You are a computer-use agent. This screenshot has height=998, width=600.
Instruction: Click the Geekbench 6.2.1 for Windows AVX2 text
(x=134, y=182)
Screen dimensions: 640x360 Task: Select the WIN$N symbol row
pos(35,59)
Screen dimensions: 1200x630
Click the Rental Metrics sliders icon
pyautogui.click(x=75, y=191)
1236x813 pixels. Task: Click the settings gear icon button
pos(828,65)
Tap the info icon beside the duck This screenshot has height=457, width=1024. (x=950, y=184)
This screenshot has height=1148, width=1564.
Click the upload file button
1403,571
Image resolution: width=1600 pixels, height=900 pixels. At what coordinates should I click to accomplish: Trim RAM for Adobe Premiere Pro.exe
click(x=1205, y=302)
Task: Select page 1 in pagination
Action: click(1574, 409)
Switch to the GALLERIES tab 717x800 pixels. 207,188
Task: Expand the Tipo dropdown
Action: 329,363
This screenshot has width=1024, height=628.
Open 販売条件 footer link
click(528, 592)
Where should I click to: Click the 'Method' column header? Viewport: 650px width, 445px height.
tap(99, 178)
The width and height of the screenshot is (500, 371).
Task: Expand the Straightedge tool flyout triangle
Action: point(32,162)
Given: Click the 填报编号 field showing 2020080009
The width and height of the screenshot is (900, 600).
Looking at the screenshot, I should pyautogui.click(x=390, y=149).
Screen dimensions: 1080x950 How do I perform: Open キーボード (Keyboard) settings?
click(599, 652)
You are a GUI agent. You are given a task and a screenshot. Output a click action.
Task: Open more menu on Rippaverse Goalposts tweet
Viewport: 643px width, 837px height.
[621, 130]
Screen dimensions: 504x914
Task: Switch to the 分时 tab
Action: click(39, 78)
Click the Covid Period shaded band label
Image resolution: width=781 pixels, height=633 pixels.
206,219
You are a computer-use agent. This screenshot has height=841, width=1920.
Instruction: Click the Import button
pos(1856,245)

....

Problem:
Pull each line containing "computer" from the records.

Response for this exercise:
You are a computer-use agent. This screenshot has height=998, width=600.
You are a computer-use agent. This screenshot has height=841, width=1920.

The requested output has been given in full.